WHAT TO DO —
Write out the entries below again with every "Division" swapped for "Flight" and nothing else changed. Leave out the pictures.

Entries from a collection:
————
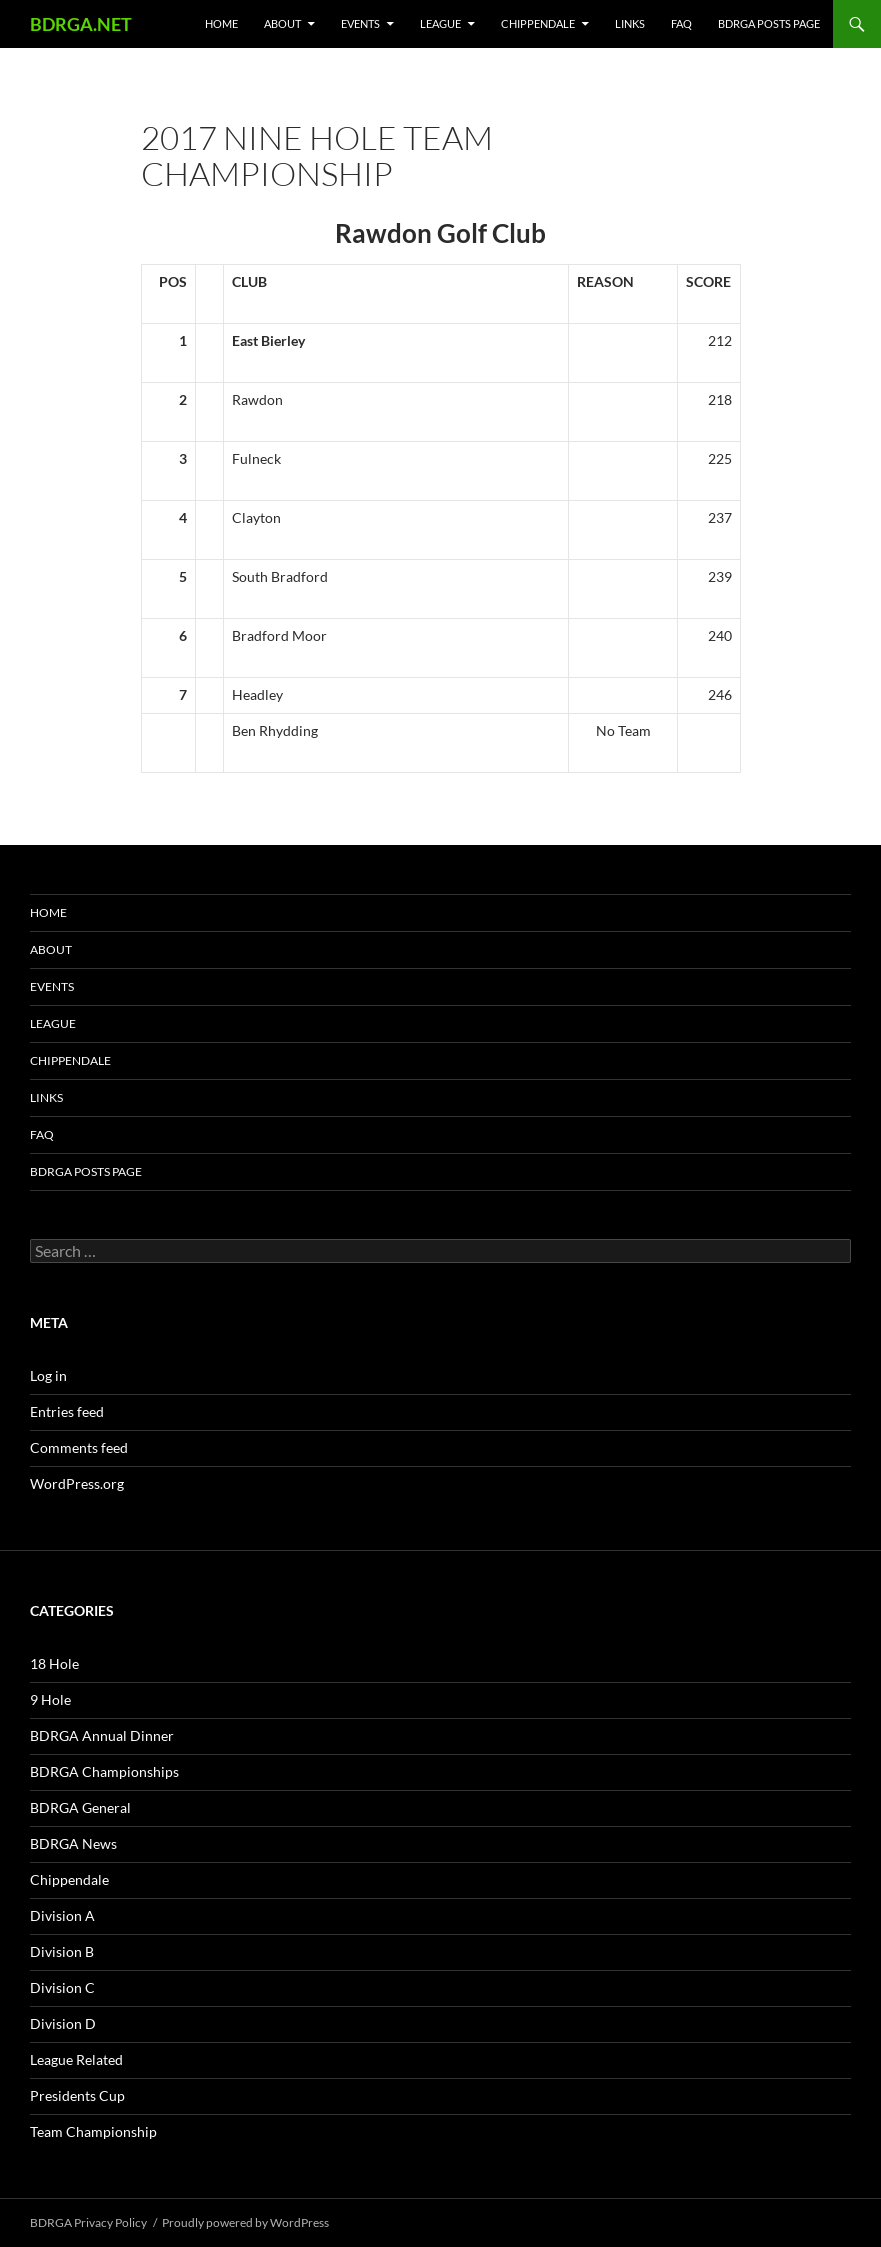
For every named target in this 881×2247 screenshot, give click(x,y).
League (440, 23)
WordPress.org (77, 1483)
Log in (48, 1375)
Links (630, 23)
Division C (62, 1987)
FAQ (681, 23)
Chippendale (538, 23)
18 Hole (54, 1663)
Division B (62, 1951)
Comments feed (79, 1447)
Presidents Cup (77, 2095)
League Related (76, 2059)
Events (360, 23)
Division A (62, 1915)
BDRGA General (80, 1807)
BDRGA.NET (81, 24)
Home (221, 23)
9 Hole (50, 1699)
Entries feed (67, 1411)
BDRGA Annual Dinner (102, 1735)
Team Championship (93, 2131)
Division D (63, 2023)
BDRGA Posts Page (769, 23)
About (282, 23)
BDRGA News (73, 1843)
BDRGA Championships (104, 1771)
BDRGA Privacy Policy (88, 2222)
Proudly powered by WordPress (245, 2222)
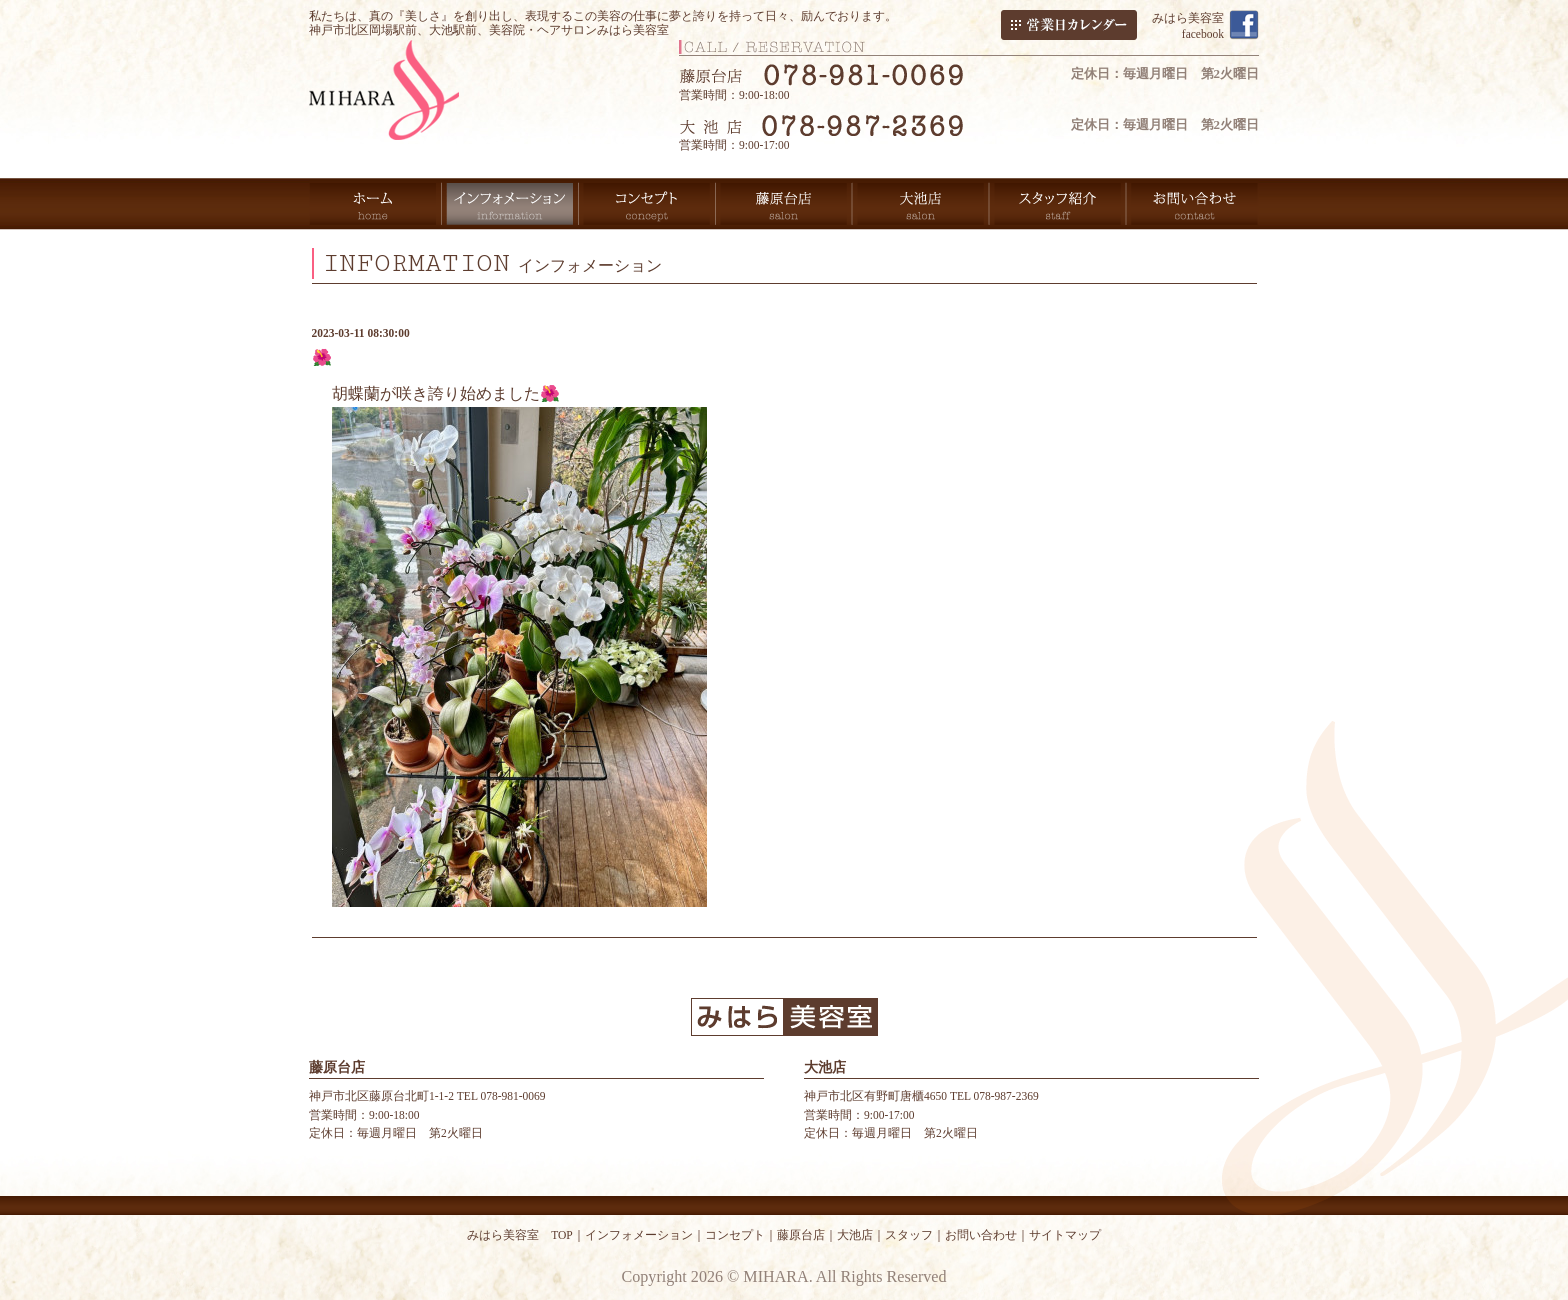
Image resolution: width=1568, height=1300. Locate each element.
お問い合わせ (981, 1235)
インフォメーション (639, 1235)
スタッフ (909, 1235)
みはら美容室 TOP (520, 1235)
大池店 (855, 1235)
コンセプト (735, 1235)
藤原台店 (801, 1235)
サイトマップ (1065, 1235)
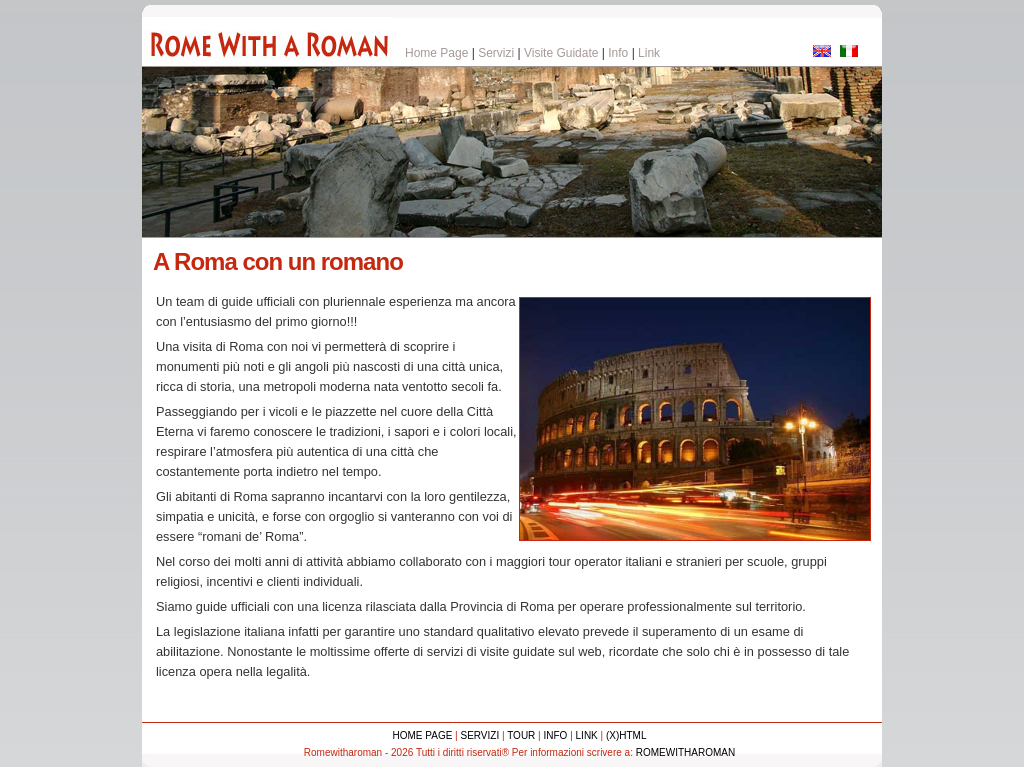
————
RESULT FOR THIS TASK —
For every named target in this 881×2247 screenshot, give click(x,y).
League (440, 23)
WordPress.org (77, 1483)
Log in (48, 1375)
Links (630, 23)
Flight C (62, 1987)
FAQ (681, 23)
Chippendale (538, 23)
18 Hole (54, 1663)
Flight B (62, 1951)
Comments feed (79, 1447)
Presidents Cup (77, 2095)
League Related (76, 2059)
Events (360, 23)
Flight A (62, 1915)
BDRGA General (80, 1807)
BDRGA.NET (81, 24)
Home (221, 23)
9 Hole (50, 1699)
Entries feed (67, 1411)
BDRGA Annual Dinner (102, 1735)
Team Championship (93, 2131)
Flight D (63, 2023)
BDRGA Posts Page (769, 23)
About (282, 23)
BDRGA News (73, 1843)
BDRGA Championships (104, 1771)
BDRGA Privacy Policy (88, 2222)
Proudly powered by WordPress (245, 2222)
Image resolution: width=1568, height=1300. Locate each element.
お問い合わせ (981, 1235)
インフォメーション (639, 1235)
スタッフ (909, 1235)
みはら美容室 TOP (520, 1235)
大池店 (855, 1235)
コンセプト (735, 1235)
藤原台店 (801, 1235)
サイトマップ (1065, 1235)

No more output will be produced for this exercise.